# REQUIRED TASKS
1. According to the passage on Russian Twitter bots, what kind of voters did the fake accounts imitate?
2. Pick up the passage on Russian Twitter bots and social media warnings to soldiers after its final sentence and write the next few sentences.

# PROVIDED PASSAGE
Former FBI agent Clint Watts described to lawmakers on the Senate Intelligence Committee in 2017 how Russia used armies of Twitter bots to spread false news reports using accounts that mimicked Midwestern swing-voter Republicans to influence the 2016 presidential election, NPR reported on April 3, 2017.

"So that way, whenever you're trying to ... convince them that the information is true, it's much more simple because you see somebody and they look exactly like you, even down to the pictures," Watts told the panel, according to NPR.

Soldiers should continue to remain wary of tweets that attempt to intensify the divides that exist between groups on social issues, Paruchabutr said. "We have to be cognizant that, even if it's not attacking soldier X or unit Y, these accounts, these online activities are targeting general Americans and it further polarizes our divisions."

For the past few years, the U.S. military has been issuing warnings to service members to avoid scams on social media.

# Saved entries
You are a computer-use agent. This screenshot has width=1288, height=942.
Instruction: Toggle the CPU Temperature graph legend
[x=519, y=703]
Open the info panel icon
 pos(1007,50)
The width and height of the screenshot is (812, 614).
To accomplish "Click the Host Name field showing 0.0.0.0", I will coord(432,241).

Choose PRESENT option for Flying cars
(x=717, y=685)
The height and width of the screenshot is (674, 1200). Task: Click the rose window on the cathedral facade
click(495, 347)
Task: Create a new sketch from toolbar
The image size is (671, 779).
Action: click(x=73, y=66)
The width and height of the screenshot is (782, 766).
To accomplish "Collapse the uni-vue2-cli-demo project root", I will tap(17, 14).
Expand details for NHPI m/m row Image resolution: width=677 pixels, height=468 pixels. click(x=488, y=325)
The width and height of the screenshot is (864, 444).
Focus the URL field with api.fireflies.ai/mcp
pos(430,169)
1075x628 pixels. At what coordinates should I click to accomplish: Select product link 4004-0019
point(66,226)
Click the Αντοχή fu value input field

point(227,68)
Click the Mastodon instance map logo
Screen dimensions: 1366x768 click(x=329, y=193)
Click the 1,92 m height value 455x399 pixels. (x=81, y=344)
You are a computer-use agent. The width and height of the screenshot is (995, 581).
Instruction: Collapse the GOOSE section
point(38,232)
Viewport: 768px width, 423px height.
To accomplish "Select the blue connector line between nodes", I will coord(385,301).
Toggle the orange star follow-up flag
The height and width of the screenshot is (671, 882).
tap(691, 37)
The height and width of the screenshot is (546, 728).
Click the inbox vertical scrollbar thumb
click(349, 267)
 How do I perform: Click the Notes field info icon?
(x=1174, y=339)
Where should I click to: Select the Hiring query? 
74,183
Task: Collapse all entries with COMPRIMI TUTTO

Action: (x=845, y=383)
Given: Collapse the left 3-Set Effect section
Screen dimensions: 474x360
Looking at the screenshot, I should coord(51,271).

# RESULTS
1. Midwestern swing-voter Republicans.

2.
In early 2018, U.S. Army Criminal Investigation Command (CID) warned soldiers to watch out for online scammers impersonating service members by using both real and fictitious information.

In April, the CID warned soldiers about romance scams, where online predators go on dating sites claiming to be deployed active-duty soldiers, according to a service release.

Hundreds of claims come in each month from people who said they have been scammed on legitimate dating apps, the release states.

"The scammers have asked for money for fake service-related needs such as transportation, communications fees, processing and medical fees -- even marriage," it adds. "CID said many of the victims have lost tens of thousands of dollars and likely won't get that money back."